Since the middle of March, some of the biggest economies of the world have locked down their cities and are now struggling with the question of when to lift some of these curbs and let industries restart to fend off further economic devastation.

The head of the International Monetary Fund warned on Thursday the global economy is headed for the worst recession since the Great Depression of 1930s, and the UN labour organisation said 195 million full-time jobs could be lost in the second quarter alone.

The rate of unemployment in India shot up from 8.41% to 23.81% in the week when the country was forced into a near-complete shutdown, according to estimates by Centre for Monitoring Indian Economy.

Scientists and researchers say the way forward for the world will require new, focussed steps to enforce social distancing that are more sophisticated than population-wide lockdowns. “It is important that we start to think of exiting lockdowns as combination of policies. People will need to be allowed greater social flexibility and there will need to be innovative solutions, such as contact tracing through mobile apps,” said Steven Riley, professor of Infectious Disease Dynamics at Imperial College London, in a video published on Thursday by the varsity’s Abdul Latif Jameel Institute for Disease and Emergency Analytics.

On Friday, Apple and Google — who together control the mobile phone software market almost entirely — said on Friday that they will work together to create contact tracing technology that aims to slow the spread of the coronavirus by allowing users to opt into a system that catalogs other phones they have been near.

They will work together on technology that will allow mobile devices to trade information via Bluetooth connections to alert people when they have been in close proximity with someone who has tested positive for Covid-19.

In India, authorities will also need to focus on mobilisation of resources since infections are likely to peak in different regions at different times. “We have seen that hot spots go through peaks at different times. India will need to find a way to move resources rapidly so that health care systems don’t collapse,” said Mukherjee.

“Our lives are going to be constrained and restricted for a while everywhere in the world. It is important to be intelligent how we emerge from this, because cases will rise when we do and instead of having pickets, we need to build check dams to handle if there is a flood of cases,” she added.

The unprecedented crisis has been met with unparalleled efforts in the scientific community that has raced to develop a vaccine to protect people from Sars-Cov-2 , the pathogen that causes Covid-19. According to an analysis in the journal Nature Reviews Drug Discovery, five vaccine candidates are in phase 1 clinical trials and 73 in exploratory or preclinical stages. A vaccine, the analysis says, is likely to be ready in early 2021 – the earliest estimate available at present.

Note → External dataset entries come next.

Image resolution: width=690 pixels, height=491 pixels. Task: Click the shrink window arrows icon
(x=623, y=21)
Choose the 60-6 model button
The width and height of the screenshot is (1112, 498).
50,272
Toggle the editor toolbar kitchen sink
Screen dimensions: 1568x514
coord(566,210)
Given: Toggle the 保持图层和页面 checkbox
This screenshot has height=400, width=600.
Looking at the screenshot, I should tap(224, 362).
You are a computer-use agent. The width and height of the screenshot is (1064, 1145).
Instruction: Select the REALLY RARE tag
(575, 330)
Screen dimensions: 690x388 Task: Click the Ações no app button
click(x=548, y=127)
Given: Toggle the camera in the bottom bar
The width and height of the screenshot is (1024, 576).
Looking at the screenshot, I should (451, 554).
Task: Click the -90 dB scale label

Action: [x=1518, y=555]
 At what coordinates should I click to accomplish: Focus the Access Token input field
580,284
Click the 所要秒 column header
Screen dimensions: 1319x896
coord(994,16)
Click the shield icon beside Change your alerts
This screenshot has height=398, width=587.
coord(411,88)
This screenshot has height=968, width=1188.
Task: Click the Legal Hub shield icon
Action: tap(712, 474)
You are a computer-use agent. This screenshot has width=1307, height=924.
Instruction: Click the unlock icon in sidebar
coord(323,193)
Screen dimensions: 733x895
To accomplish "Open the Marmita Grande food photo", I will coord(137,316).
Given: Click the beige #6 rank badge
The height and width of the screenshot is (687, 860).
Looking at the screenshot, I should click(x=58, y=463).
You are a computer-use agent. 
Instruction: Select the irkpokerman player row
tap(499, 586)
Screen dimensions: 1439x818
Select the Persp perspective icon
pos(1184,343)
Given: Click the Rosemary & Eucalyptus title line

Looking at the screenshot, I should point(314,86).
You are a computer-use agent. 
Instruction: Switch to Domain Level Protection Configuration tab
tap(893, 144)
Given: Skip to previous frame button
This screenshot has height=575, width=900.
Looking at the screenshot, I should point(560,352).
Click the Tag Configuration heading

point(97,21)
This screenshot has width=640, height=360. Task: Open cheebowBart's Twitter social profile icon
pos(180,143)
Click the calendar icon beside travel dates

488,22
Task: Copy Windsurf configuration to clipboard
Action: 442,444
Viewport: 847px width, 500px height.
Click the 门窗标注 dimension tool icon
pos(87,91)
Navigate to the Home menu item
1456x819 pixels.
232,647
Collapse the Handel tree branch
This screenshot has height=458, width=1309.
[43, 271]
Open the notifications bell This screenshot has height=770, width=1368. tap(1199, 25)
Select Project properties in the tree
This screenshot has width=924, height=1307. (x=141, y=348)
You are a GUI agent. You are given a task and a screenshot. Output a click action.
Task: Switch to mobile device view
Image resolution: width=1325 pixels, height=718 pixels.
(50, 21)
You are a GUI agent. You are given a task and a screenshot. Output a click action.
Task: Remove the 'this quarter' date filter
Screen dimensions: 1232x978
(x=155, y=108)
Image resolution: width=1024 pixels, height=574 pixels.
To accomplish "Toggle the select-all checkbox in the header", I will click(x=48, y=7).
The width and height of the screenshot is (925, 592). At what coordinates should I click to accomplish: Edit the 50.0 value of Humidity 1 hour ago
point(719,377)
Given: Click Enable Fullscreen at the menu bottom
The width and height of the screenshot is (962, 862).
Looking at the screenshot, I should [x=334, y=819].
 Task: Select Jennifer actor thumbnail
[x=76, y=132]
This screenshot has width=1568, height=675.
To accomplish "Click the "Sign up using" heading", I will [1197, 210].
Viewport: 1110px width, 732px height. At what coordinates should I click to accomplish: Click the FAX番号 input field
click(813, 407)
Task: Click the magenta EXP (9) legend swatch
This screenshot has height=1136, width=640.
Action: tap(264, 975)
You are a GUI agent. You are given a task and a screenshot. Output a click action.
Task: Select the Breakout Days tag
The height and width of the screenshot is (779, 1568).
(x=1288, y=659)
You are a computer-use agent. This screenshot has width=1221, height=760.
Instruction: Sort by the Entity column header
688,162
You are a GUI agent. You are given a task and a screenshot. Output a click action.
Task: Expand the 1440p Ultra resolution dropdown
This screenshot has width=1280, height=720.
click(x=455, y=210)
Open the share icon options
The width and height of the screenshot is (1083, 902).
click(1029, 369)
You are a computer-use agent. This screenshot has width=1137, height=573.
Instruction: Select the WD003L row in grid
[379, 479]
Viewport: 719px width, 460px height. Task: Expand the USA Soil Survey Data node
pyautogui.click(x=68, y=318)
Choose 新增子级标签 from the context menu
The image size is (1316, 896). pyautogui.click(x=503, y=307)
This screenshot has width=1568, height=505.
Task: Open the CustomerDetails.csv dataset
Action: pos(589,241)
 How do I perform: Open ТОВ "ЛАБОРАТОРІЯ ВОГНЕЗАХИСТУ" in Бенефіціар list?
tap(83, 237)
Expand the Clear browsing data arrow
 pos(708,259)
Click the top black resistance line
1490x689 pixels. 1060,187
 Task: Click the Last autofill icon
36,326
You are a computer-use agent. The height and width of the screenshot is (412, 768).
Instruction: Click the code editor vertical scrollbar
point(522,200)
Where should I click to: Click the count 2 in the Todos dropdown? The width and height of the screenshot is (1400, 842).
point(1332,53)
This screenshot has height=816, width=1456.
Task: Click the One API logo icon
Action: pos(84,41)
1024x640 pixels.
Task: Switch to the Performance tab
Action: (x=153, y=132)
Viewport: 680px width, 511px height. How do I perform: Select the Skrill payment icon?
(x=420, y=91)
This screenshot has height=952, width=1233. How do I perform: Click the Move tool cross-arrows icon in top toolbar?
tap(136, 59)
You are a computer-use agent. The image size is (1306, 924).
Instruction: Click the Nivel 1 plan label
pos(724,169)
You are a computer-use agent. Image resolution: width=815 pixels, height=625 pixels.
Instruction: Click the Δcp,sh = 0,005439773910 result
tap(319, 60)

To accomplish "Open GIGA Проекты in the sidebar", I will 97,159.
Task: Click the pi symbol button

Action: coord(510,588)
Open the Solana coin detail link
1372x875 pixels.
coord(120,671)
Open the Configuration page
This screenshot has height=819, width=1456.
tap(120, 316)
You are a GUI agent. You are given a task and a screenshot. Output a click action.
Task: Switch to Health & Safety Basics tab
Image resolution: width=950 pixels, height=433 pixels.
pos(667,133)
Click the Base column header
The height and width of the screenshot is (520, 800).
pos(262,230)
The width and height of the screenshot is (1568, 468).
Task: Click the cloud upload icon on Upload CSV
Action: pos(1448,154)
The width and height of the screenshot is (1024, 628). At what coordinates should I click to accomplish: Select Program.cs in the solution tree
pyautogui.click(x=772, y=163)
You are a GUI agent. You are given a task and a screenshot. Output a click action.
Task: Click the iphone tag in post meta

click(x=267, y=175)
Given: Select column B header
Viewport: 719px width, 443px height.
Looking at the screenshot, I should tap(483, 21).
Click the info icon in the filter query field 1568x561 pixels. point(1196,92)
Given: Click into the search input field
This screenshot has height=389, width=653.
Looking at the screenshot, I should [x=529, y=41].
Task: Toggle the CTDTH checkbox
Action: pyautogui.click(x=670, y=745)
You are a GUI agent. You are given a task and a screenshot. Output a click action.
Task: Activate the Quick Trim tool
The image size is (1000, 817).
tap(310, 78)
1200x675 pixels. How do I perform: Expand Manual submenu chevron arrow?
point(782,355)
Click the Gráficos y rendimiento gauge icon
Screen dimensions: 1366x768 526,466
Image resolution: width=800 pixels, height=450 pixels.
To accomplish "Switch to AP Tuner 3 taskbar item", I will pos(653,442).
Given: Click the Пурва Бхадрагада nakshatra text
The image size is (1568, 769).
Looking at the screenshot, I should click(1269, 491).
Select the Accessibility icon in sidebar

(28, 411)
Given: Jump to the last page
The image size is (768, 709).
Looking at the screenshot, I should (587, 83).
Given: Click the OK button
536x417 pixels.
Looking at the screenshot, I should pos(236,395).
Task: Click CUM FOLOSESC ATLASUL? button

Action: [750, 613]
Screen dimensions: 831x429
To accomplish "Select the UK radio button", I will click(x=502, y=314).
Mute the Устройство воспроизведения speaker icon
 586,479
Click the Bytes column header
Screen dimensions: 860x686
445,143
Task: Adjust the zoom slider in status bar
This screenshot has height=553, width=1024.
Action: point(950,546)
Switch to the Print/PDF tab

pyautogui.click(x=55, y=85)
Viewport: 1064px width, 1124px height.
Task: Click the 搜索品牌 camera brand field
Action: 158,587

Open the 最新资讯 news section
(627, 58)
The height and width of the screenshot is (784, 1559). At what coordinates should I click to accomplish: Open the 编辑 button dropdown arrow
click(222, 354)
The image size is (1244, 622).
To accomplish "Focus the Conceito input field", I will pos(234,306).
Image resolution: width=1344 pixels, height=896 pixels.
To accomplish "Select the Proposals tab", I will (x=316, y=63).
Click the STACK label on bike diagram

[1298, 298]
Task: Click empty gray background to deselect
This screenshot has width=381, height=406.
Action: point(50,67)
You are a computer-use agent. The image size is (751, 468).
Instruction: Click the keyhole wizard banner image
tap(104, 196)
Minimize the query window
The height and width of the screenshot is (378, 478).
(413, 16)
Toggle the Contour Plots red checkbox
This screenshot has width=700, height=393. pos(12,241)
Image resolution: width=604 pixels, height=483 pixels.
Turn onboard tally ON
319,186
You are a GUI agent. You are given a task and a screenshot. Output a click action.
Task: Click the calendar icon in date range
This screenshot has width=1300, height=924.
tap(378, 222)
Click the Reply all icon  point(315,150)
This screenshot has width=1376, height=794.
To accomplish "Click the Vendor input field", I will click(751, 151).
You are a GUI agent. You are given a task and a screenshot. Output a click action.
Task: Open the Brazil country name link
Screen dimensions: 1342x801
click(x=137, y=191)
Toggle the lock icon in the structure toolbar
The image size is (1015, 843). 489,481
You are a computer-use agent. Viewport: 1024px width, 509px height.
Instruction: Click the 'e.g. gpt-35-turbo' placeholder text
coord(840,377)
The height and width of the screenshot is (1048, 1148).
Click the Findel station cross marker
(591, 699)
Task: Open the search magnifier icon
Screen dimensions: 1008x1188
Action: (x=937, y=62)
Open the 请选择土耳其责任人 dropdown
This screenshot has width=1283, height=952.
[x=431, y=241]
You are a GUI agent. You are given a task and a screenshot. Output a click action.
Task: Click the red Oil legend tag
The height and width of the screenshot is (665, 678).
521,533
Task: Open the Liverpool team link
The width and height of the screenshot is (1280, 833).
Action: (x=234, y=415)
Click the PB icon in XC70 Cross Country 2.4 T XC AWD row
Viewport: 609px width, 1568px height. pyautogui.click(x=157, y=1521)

At the same time, however, there are many aspects of the pathogen that are still to be known. South Korean officials said on Friday that they had launched an epidemiological investigation after 91 patients thought cleared of the new coronavirus had tested positive again. Jeong Eun-kyeong, director of the Korea Centers for Disease Control and Prevention (KCDC), said the virus may have been “reactivated” rather than the patients being re-infected.

Other Korean experts said patients had likely “relapsed” rather than been re-infected and that false test results could also be at fault, or remnants of the virus could still be in patients’ systems but not be infectious or of danger to the host or others.